Mais le miroir était déformant. La Suède a la mémoire sélective: depuis les années 1950, plus aucun travail de recherche n'avait été mené sur le commerce des esclaves indique Africaisacountry. Une incongruité au regard de sa position centrale dans le commerce triangulaire. Certes, les navires partaient plus souvent de Grande-Bretagne ou de France, mais les chaînes en acier ou les barres de fer étaient fournies par le Royaume de Suède. Les scandinaves se lancèrent aussi un temps dans la conquête du Nouveau Monde.


Ils constituèrent des comptoirs dans les Antilles, mais également en Côte d'Or (actuel Ghana) avant de les revendre aux détenteurs des grands empires coloniaux. Pour l'historien Fredrik Thomasson, les Suédois ne faisaient pas preuve de plus d'humanisme que les autres:
«Je ne vois aucune différence entre la façon avec laquelle les esclaves étaient traités dans les colonies suédoises d'avec celle des autres colonies. La loi appliquée n'était pas celle en vigueur en métropole.»

Une réalité que le chercheur fut bien en peine de découvrir. Les archives nationales ne faisaient pas mention de la traite négrière dans les colonies suédoises et Thomasson dut se reporter sur des documents français. David Nilsson connut les mêmes difficultés: la participation de la Suède à la conférence de Berlin (novembre 1884 à février 1885) était complètement absente des ouvrages académiques suédois.

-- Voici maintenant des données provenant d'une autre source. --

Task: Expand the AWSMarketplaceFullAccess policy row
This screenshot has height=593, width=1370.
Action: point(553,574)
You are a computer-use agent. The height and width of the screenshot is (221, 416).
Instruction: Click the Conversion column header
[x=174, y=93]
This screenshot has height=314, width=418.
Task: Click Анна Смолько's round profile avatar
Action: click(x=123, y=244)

Pourtant, tous les pays scandinaves se rendirent dans la capitale allemande, afin de prendre part au «partage de l'Afrique». Chacun avait des intérêts stratégiques à défendre. En qui concerne la Suède, David Nilsson considère qu'ils étaient de quatre ordres:

«Premièrement, la Suède avait peur d'être mise de côté, elle voulait s'assurer de jouer un rôle dans le concert des nations. Deuxièmement, elle voulait permettre à sa flotte commerciale, la deuxième au monde, d'avoir accès à l'Etat libre du Congo. Troisièmement, elle souscrivait à l'idée de propager la civilisation, qui était explicitement mentionnée dans les médias à l'époque. Et Quatrièmement, cela correspondait au désir du roi Oscar d'entretenir une relation plus étroite avec l'Allemagne.»

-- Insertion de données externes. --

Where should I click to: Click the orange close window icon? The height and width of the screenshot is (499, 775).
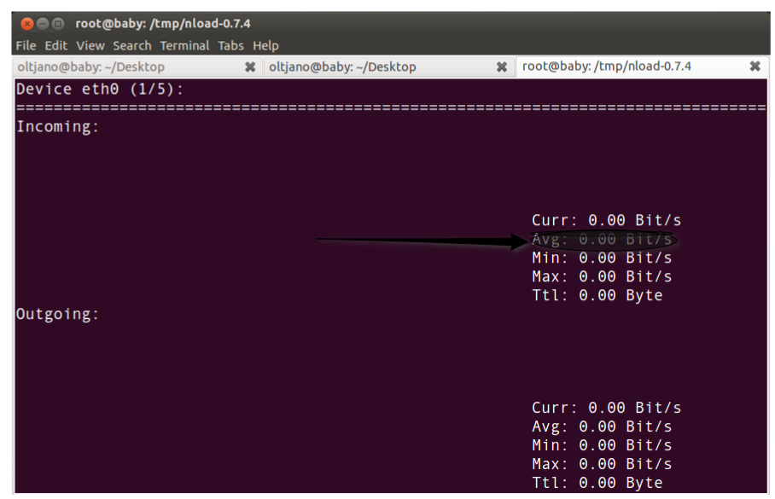[x=27, y=23]
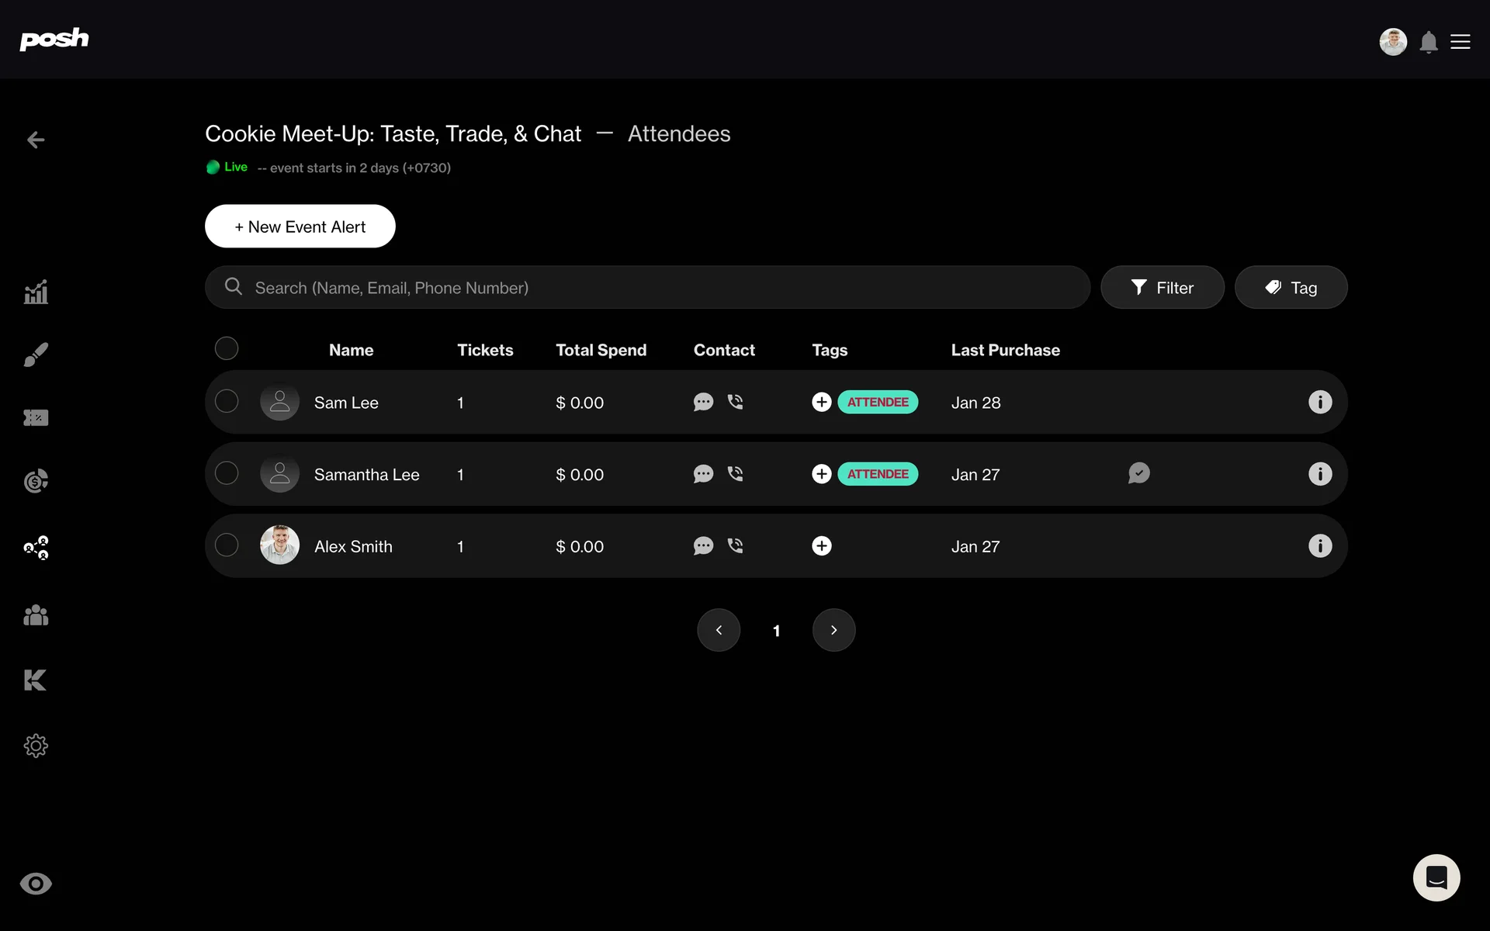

Même si les pays scandinaves furent des acteurs marginaux du colonialisme, la redécouverte de ce noir passé témoigne, pour l'historien Gunlög Fur, de la modestie qu'induit une plus grande coopération internationale. Fredrik Thomasson lui, penche pour une option plus cynique:

«Je pense que le climat intellectuel actuel correspond à un désir de faire partie de l'auto-flagellation postcoloniale. A moins d'avoir une faute coloniale à expier vous ne pouvez prétendre faire partie du camp des grandes puissances.»